▶ _What you are asked to do_
For this exercise, copy all the data exactly and include none of the pictures.

(Dataset entries)
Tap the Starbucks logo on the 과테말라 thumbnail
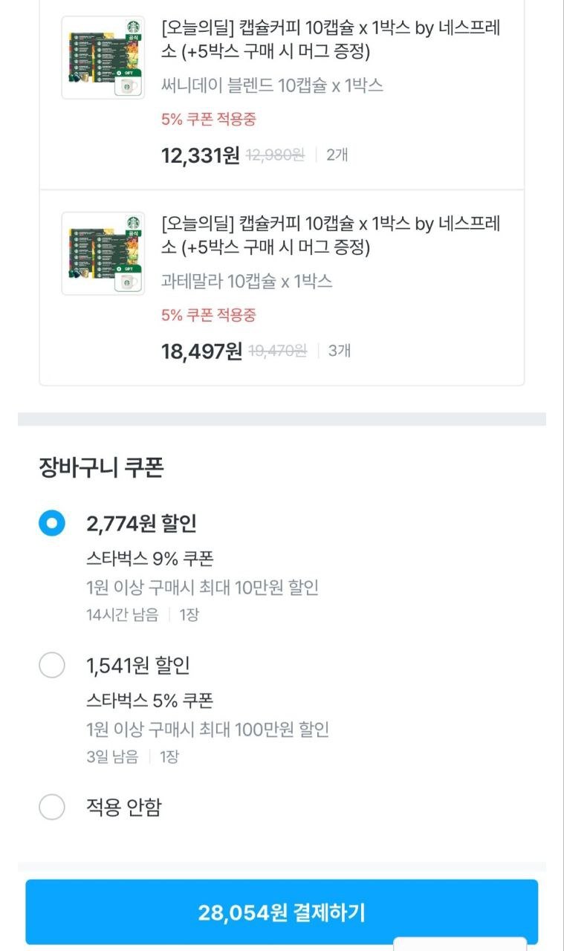Image resolution: width=564 pixels, height=951 pixels. coord(133,224)
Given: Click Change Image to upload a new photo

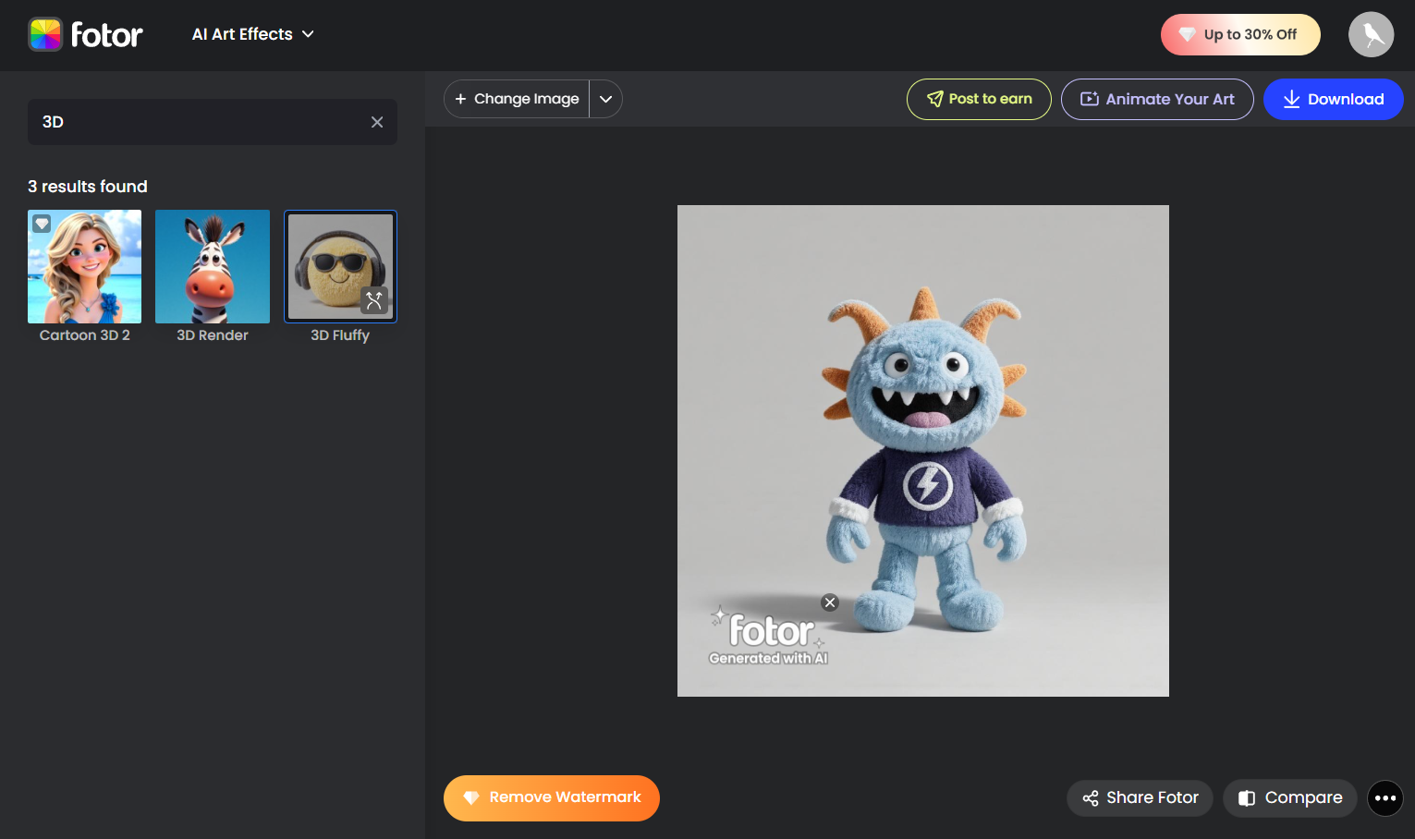Looking at the screenshot, I should [517, 98].
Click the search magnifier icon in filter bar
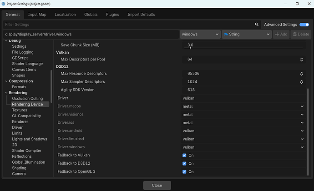 257,25
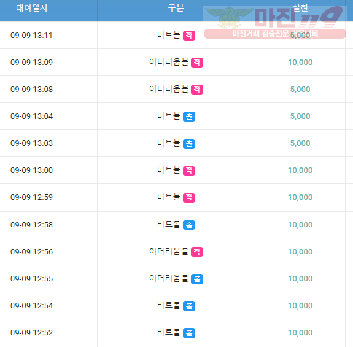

▶ _Finished exercise_
Tap the Starbucks logo on the 과테말라 thumbnail
Image resolution: width=564 pixels, height=951 pixels. coord(133,224)
Given: Click Change Image to upload a new photo

Looking at the screenshot, I should [517, 98].
Click the search magnifier icon in filter bar
 257,25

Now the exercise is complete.